19. Dar ve sıkıntılı zamanlarda dua etmek sıradan insanların yapacağı şeylerdir. Zaten sıkıntılı zamanlarda dua etmeyen insana rastlamak pek mümkün değildir. Yiğit adam, eli bol, gönlü ferah ve işi denk olduğu zaman dua eden, Allah’ı hatırlayan insandır. İşte böyle rahat zamanlarda dua eden, yalvarıp gözyaşı döken, seher vakitlerinde kuşlarla birlikte Allah’ı zikir ve tesbih eden insanlara yüce Allah, sıkıntılı anlarında yardım elini uzatır. Bazen öyle kazalar görmekte veya duymaktayız ki, âdeta bir hurda yığını hâline gelen otomobil veya otobüsün içinden burnu bile kanamadan insanlar çıkabilmektedir. Ve bazen gazetelerde okuyoruz: “Öldürmeyen Allah öldürmez.” Çünkü böyle bir hurda yığınından canlı insan çıkabilmesi mümkün değildir. Bu tür kazalardan hiçbir yara almadan kurtulmanın temelinde bazı hayırlı işlerin, bazı güzel duaların bulunmadığını kim iddia edebilir? Ferah zamanlarda yapılan iyilikler ve dualar zor zamanlarda fayda verir.

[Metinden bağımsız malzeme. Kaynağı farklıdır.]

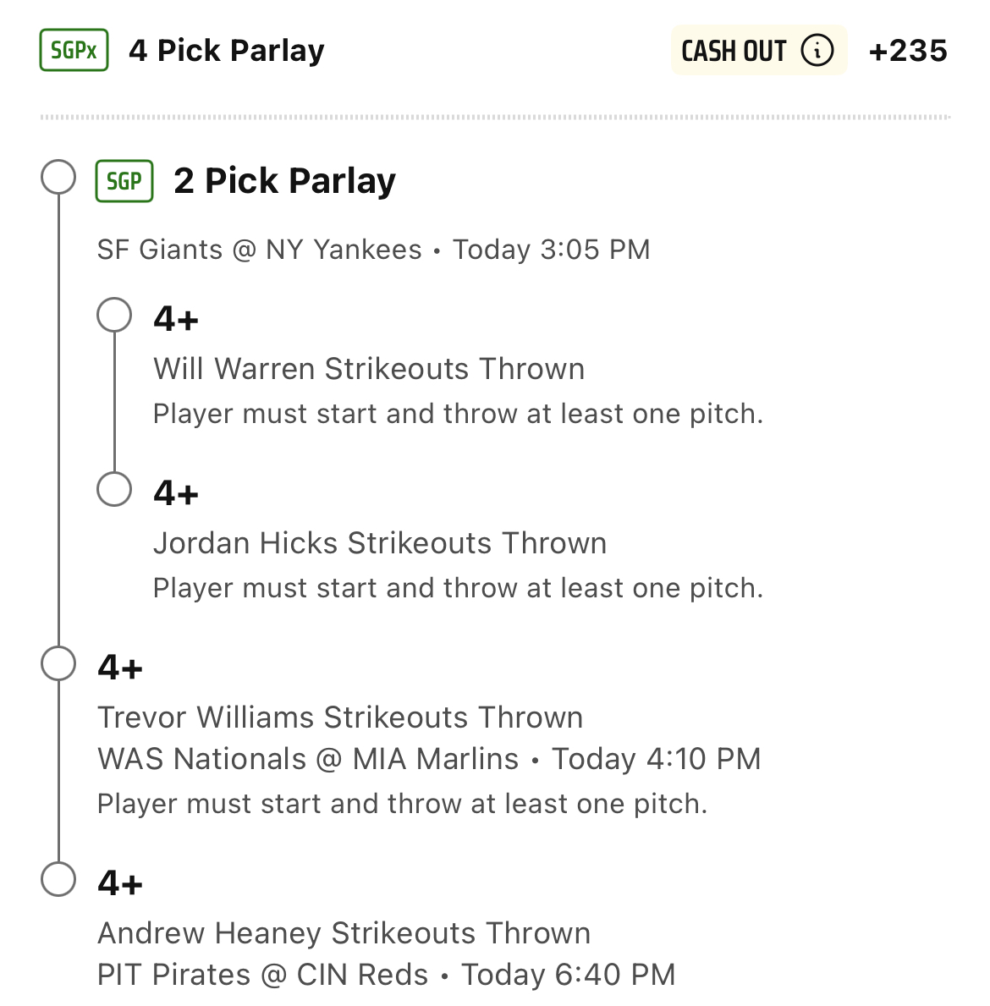
Task: Click the Andrew Heaney leg status circle
Action: (x=58, y=879)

20. Dua ve ibadet insanı diğer canlı varlıklardan ayıran en büyük özelliktir. Âhirette mutlu bir hayat yaşamak bu dünyadaki ibadet ve dualarla mümkündür. Allah’ın rızası O’na yürekten yapılacak dualarla kazanılabilir.

21. Dua, rızkın genişlemesini, sağlığın korunmasını ve ömrün bereketli olmasını sağlar.

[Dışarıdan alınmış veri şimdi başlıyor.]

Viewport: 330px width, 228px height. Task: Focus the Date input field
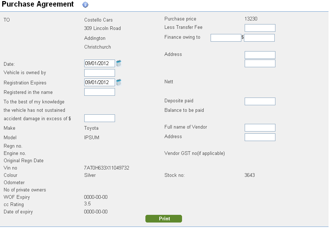tap(100, 64)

22. Dua, kulun yüce Allah’ın gazabından emin ve uzak olmasına vesile olur. Bir hadîste: “Allah’a dua etmeyene Allah gazap eder.” (İbn Mâce, Dua 1) buyurulmaktadır.3

23. Canlı ve zinde kalabilmek, dinî şevk ve heyecanımızın devamı için dua çok önemlidir: Bir Müslüman’ın, dinî hayatının canlı ve zinde kalması, şevk ve heyecanını yitirmemesi için evrâd u ezkâr, yani dua okuması çok önemlidir. Yoksa insan zamanla sapabilir, ayağı kayıp sürçüp düşebilir.

24. Dua eden kimsenin hâli, çoluk-çocuğu ıslah olur, malı da bereketlenir. Kendisi de sâlih amel işlemeye muvaffak olur. Her türlü hâli ve her türlü ihtiyâcı için Allah’a dua edip yalvaran kimseye, duada büyük bir sevinç ve nasîp vardır. Çünkü ona, annesi, babası ve diğer insanlar sâlih amelde bulunması için dua ederler. Fakat duadan nasîbi olmayan, Allah’a yalvarıp yakarma lezzetini tatmayan ve Rabbine dua ve ibâdet etmekten kaçınan, kendini büyük gören kişiler hayırdan, Allah’a yaklaşmaktan ve O’nun sevgisini kazanmaktan mahrum sayılırlar. Böyle kişiler, kendilerine ve dualarına cevap verilecek rahmet kapılarını kapatmış olurlar. Çünkü dua etme lezzetinin kalbden çıkarılması, bir şahsın -kendisi farkında olmadığı hâlde- maruz kaldığı en şiddetli bir cezâdır.